Genetics and Ancestral Diversity
While the SMArtCARE registry focused on a specific geographic region, global insights into neurogenetics highlight the importance of understanding genetic architecture in diverse populations. For instance, studies on Multiple Sclerosis (MS) susceptibility across different ancestries (PMID: 41791023) show that while disease mechanisms are often shared, allele frequencies vary. In SMA, while the SMN1 deletion is near-universal, the modifying effects of SMN2 and other genetic modifiers across different ethnic backgrounds remain an area for future exploration in global registries.
Conclusion
The treatment of 5q-SMA has evolved from a state of therapeutic nihilism to a complex landscape of multiple effective DMTs.

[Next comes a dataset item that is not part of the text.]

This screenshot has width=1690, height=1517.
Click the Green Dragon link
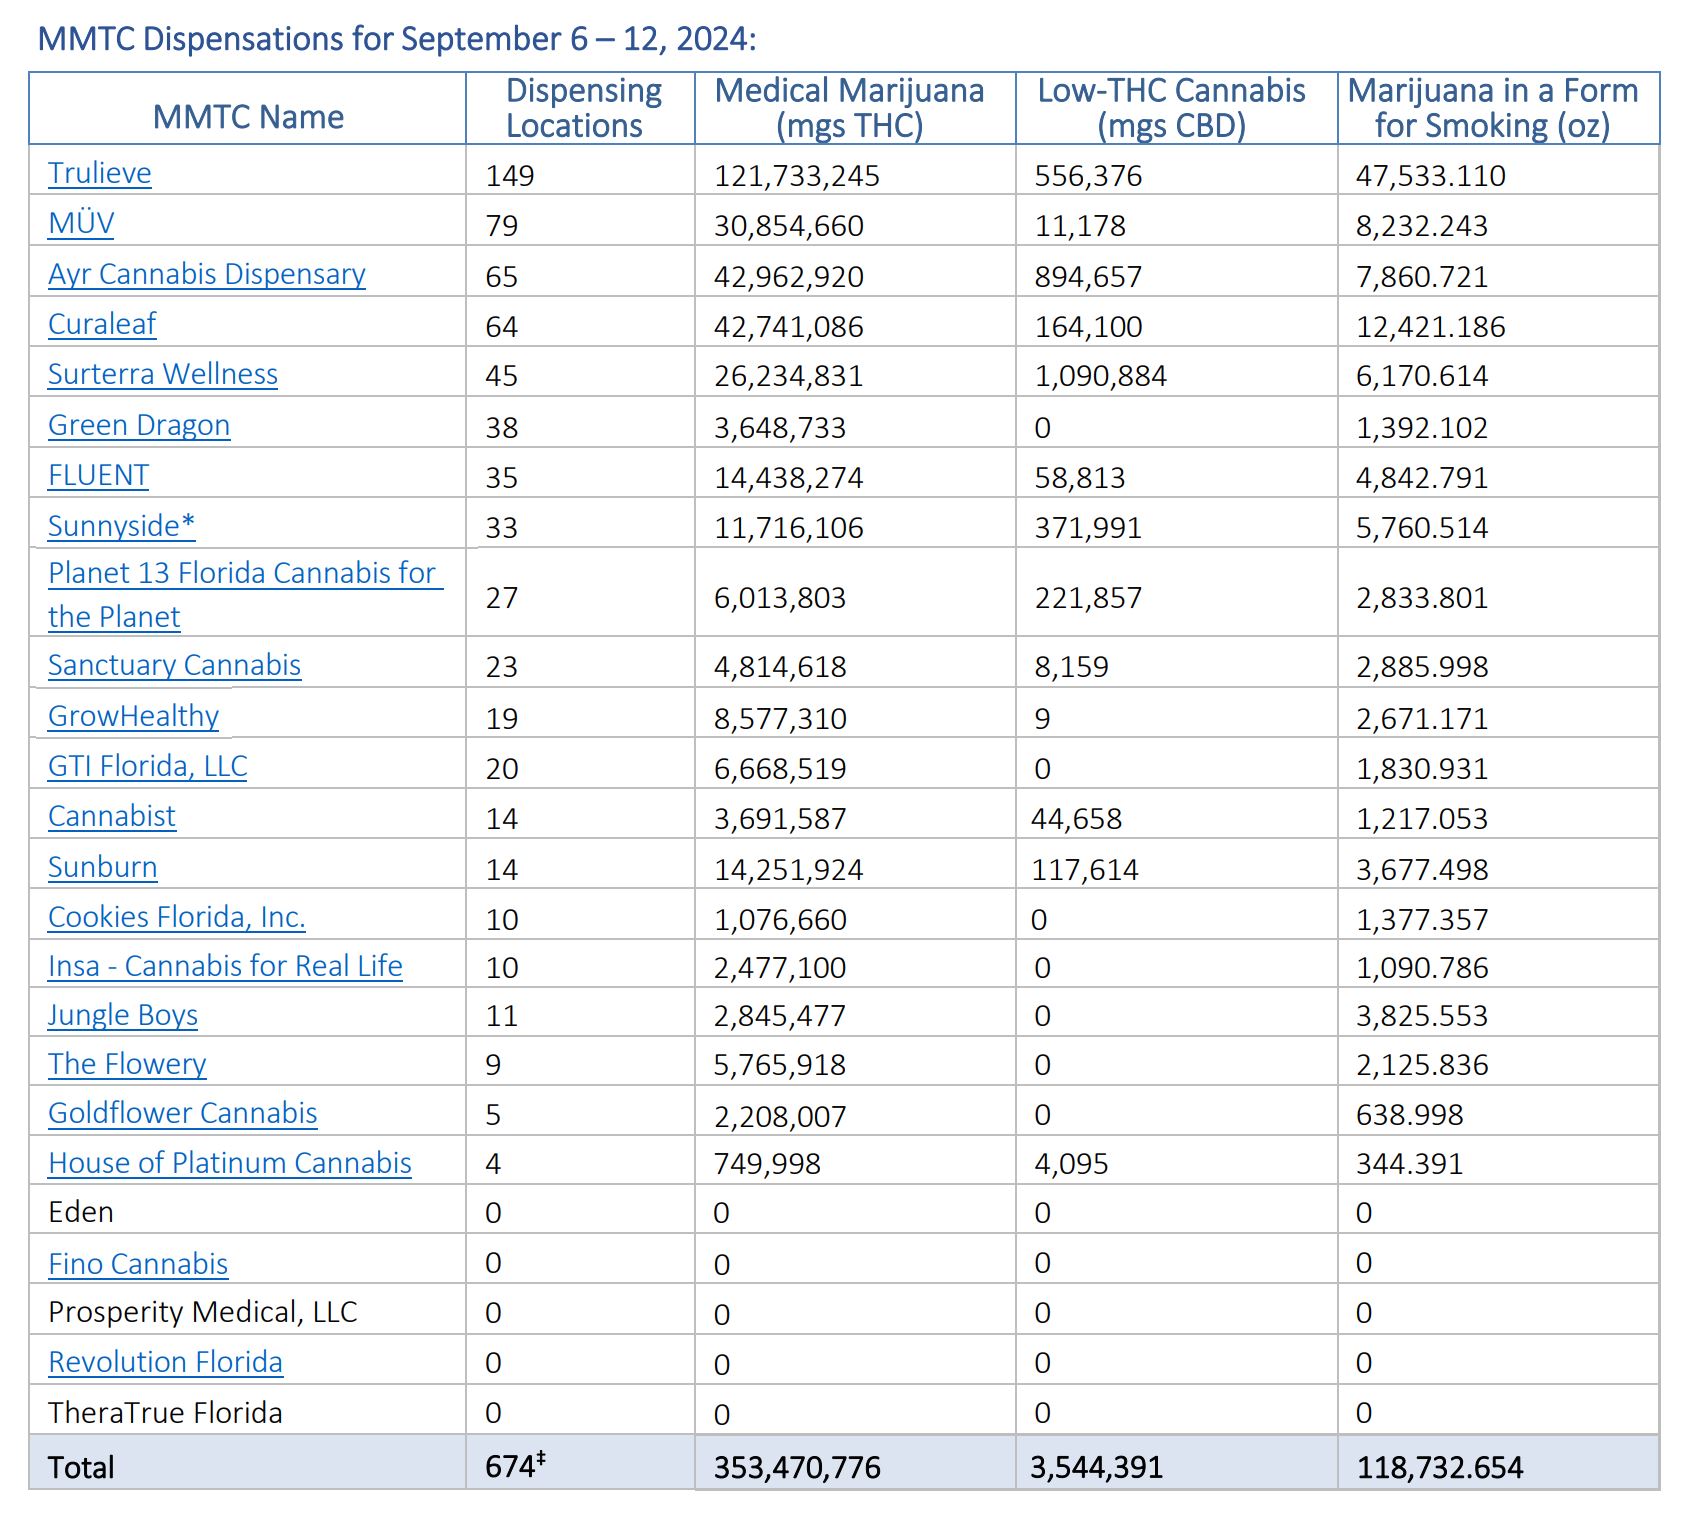click(139, 425)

The SMArtCARE registry provides a vital real-world perspective, showing that while most patients remain stable on their first-line therapy, switches are common and largely driven by the arrival of new therapeutic options and logistical considerations rather than acute clinical failure. As we look forward, the challenge for the clinical community will be to refine the criteria for switching, optimize the sequencing of therapies (e.g., nusinersen followed by risdiplam or gene therapy), and ensure that long-term safety and efficacy data continue to inform treatment guidelines. The paradigm is shifting from simply extending survival to maximizing functional independence and quality of life across the entire lifespan of patients with SMA.
References
- Voigt-Müller C, Pfaffenlehner M, Bernert G, et al. Treatment evolution in spinal muscular atrophy: insights from the SMArtCARE registry. Brain. 2026;149(3):818-827. PMID: 41431300.
- Peeters N, et al. Longitudinal Motor Function Changes in Adults With Late-Onset Pompe Disease: Key Determinants and Clinical Thresholds. Neurology. 2026;106(7):e214751. PMID: 41785434.
- Aykut G, et al. Impact of Age at Onset on Relapse and Disability in AQP4-IgG Neuromyelitis Optica Spectrum Disorder. Neurology. 2026;106(7):e214707. PMID: 41785437.
- Kirschner J, et al. SMArtCARE – a platform to collect real-world data of patients with spinal muscular atrophy in German-speaking countries. Orphanet J Rare Dis. 2021;16(1):18.